▶ CHALLENGE: Write out the records again, starting at the beginning and stopping after the line that contains "Click Public access", with both ends included and the requests kept. Multiply each coordinate in the answers by 0.3 and round to whole numbers with halves going up, leaving the numbers in the requests unchanged.

▶ PROVIDED RECORDS:
• • •
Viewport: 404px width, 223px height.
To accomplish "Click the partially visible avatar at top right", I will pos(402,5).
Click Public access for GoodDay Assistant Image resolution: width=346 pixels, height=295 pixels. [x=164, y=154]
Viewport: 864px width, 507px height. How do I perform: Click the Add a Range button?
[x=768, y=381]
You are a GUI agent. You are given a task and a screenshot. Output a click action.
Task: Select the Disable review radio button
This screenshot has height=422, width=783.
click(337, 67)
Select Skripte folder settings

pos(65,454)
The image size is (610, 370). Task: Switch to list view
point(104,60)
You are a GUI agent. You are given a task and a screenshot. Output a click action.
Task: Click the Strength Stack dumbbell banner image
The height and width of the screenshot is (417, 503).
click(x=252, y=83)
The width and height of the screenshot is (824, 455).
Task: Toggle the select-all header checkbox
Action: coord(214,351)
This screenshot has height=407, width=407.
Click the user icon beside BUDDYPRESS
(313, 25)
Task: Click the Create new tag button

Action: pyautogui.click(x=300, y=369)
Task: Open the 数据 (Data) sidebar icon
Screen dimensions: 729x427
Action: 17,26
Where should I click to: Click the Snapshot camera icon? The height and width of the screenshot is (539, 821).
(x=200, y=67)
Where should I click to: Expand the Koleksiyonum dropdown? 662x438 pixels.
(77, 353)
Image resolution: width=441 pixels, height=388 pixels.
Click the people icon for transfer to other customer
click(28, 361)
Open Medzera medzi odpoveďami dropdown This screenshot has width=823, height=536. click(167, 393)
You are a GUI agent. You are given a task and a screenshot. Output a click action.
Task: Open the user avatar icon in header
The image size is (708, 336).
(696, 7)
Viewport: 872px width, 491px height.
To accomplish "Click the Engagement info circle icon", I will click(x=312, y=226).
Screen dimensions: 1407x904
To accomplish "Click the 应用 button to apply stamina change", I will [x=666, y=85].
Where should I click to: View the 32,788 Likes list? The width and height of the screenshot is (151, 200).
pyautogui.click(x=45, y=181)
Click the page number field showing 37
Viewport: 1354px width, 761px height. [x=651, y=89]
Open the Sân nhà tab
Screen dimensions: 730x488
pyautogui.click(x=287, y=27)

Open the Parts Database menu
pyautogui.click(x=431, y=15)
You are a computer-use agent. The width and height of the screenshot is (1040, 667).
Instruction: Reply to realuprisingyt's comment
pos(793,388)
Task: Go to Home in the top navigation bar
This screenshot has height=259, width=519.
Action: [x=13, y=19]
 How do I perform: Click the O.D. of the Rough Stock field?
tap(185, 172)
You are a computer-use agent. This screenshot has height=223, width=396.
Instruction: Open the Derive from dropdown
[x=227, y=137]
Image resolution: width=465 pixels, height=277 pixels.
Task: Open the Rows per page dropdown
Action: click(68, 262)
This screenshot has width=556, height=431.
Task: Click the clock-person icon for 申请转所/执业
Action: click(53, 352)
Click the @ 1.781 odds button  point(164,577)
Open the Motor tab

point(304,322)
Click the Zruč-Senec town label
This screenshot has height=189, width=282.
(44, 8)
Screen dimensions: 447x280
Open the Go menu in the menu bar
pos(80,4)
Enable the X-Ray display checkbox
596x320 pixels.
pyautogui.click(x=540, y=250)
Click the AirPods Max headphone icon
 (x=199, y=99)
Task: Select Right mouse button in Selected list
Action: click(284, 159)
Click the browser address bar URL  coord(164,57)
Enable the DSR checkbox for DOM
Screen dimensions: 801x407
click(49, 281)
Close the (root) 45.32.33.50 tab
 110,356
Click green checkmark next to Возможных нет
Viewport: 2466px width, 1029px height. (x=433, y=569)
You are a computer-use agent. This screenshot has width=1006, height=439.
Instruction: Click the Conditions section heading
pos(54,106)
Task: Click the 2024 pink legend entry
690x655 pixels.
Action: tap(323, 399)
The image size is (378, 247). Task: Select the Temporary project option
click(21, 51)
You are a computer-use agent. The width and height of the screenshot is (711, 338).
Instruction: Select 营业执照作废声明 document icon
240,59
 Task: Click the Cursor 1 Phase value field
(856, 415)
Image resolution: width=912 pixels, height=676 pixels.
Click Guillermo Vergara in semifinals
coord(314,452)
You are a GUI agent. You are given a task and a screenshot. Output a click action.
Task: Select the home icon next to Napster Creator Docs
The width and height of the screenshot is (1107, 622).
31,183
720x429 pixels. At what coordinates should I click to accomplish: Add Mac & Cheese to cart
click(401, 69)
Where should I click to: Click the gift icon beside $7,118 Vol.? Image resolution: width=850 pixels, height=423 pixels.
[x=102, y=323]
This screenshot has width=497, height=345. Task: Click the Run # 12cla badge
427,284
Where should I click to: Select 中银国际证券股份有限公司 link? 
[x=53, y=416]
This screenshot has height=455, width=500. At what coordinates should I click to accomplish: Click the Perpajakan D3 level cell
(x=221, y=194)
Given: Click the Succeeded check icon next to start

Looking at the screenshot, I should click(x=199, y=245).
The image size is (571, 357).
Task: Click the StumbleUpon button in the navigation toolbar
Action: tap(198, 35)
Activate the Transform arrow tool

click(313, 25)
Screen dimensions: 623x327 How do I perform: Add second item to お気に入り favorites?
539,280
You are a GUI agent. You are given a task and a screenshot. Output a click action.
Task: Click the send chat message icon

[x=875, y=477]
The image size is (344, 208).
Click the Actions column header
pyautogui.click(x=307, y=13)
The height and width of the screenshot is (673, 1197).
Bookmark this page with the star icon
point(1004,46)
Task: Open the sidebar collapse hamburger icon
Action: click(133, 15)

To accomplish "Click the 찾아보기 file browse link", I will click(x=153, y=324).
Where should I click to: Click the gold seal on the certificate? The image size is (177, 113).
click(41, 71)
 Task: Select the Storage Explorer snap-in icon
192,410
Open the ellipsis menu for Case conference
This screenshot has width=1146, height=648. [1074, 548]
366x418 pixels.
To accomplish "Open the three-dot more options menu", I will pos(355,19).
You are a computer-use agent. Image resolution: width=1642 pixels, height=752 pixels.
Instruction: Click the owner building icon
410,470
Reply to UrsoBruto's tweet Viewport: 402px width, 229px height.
• • •
▶ CORRECT OUTPUT:
Viewport: 404px width, 223px height.
To accomplish "Click the partially visible avatar at top right", I will pos(121,2).
Click Public access for GoodDay Assistant Image resolution: width=346 pixels, height=295 pixels. [x=49, y=46]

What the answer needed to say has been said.